In the above case, if you rely purely on deduction, you stop at the unexpected behavior: “it didn’t do what the spec says, it’s a bug”. Yet there many other possible explanations for this behavior, some entirely benign. If you log a bug at this point, you may well be raising a false positive, damaging your credibility and wasting valuable developer time. In short, your job isn’t done until you have an explanation or can no longer justify spending any more time on this particular line of enquiry.

Classical models of testing, which overemphasize the use of deduction and simple comparisons between expected/actual results lobotomize our testers and constrain the real value that they can bring to their projects.

Testing Backwards

One of my favourite projects started off by testing backwards.

The project in question involved taking software used by one customer and customizing it for use by another. First we would define which of the existing features would be preserved, removed, and modified. Unfortunately, none of the original development team was available, nor were there any existing models, requirements or design documents. Our starting point: the source code and a little bit of domain knowledge. This was hardly a basis for having a meaningful conversation with the customer: we needed to reverse engineer the software before we could start to change it.

Testing proved to be a big part of the solution to this problem. As strange as it might seem, this project didn’t just end with testing, it started with testing.

When you test forwards you use a model. This might be a set of requirements, it might be a design, or it might be your expectations based on experience or conversations with stakeholders.  This model allows you to make predictions as to how the software will behave under certain conditions. You then execute a test with those conditions, and verify that it behaved as predicted.

In contrast, testing backwards is concerned with deriving such a model. You investigate how the software behaves under a range of conditions, gradually building an understanding of why it behaves the way it does. This is reverse engineering, determining rules from an existing system.

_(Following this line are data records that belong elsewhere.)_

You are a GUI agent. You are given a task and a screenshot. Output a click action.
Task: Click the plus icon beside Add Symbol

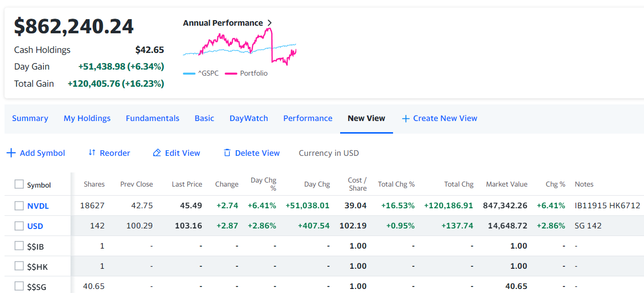(x=11, y=153)
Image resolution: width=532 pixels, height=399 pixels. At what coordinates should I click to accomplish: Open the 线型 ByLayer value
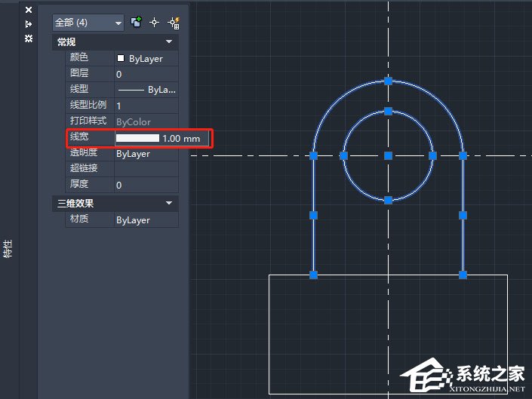[146, 90]
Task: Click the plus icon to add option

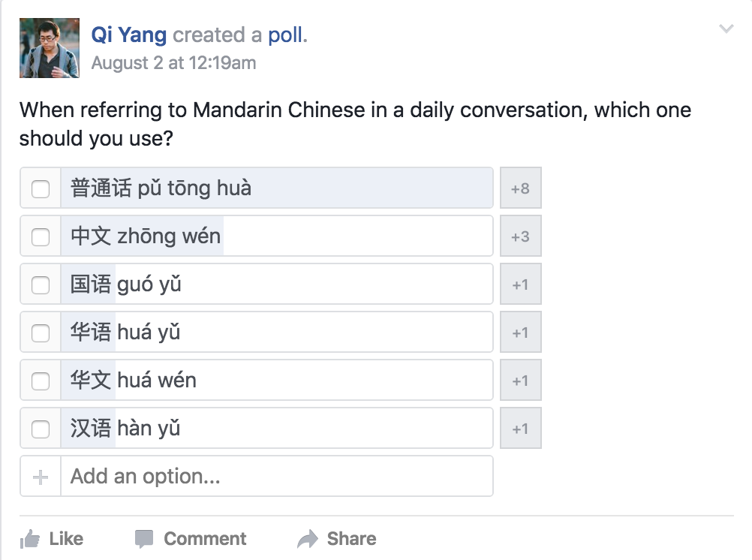Action: pos(41,477)
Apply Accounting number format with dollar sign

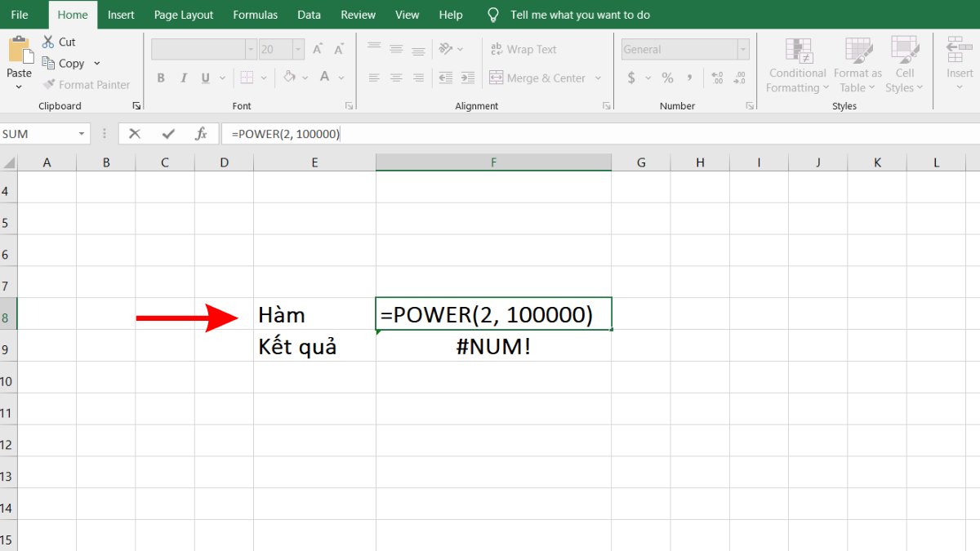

You might be forgiven for assuming that testing backwards is only concerned with determining how the software works rather assessing it and finding bugs, after all you need some kind of model as to how it should behave in order to determine whether it fails to do so. This is not the case: the model of the software’s behaviour is not the only model in play. When you test, you bring many models to bear:

  • Models that describe generally undesirable behaviour, for example; unmanaged exceptions shouldn’t bubble up to the UI as user unfriendly stack traces.
  • Models based on general expectations, for example; calculations should comply with mathematical rules, things that are summed should add up.
  • Models based on domain experience, for example; an order should not be processed if payment is refused.

When I first started on this project, I imagined that by testing backwards I was actually doing something unusual, but it slowly dawned on me that I had been doing this on every project I’d ever tested on:

  • Every time that I had started a new project and played with the software to figure out what it did, I’d been testing backwards.
  • Every time I’d refined tests to account for implementation details not apparent from the specification, I’d been testing backwards.
  • Every time I’d found a bug and prodded and poked so as to better understand what the software was doing, I’d been testing backwards.

I was struck by the power of testing backwards:by seeking to understand what the software did rather than simply measuring its conformance with expected results, we are better able to learn about the software. By developing the skills required to test backwards, we are better able to investigate possible issues. By freeing ourselves of the restrictions of a single model, a blinkered view that conformance to requirements alone equates to quality, we are better able to evaluate software in terms of value.

Would testing backwards serve your mission?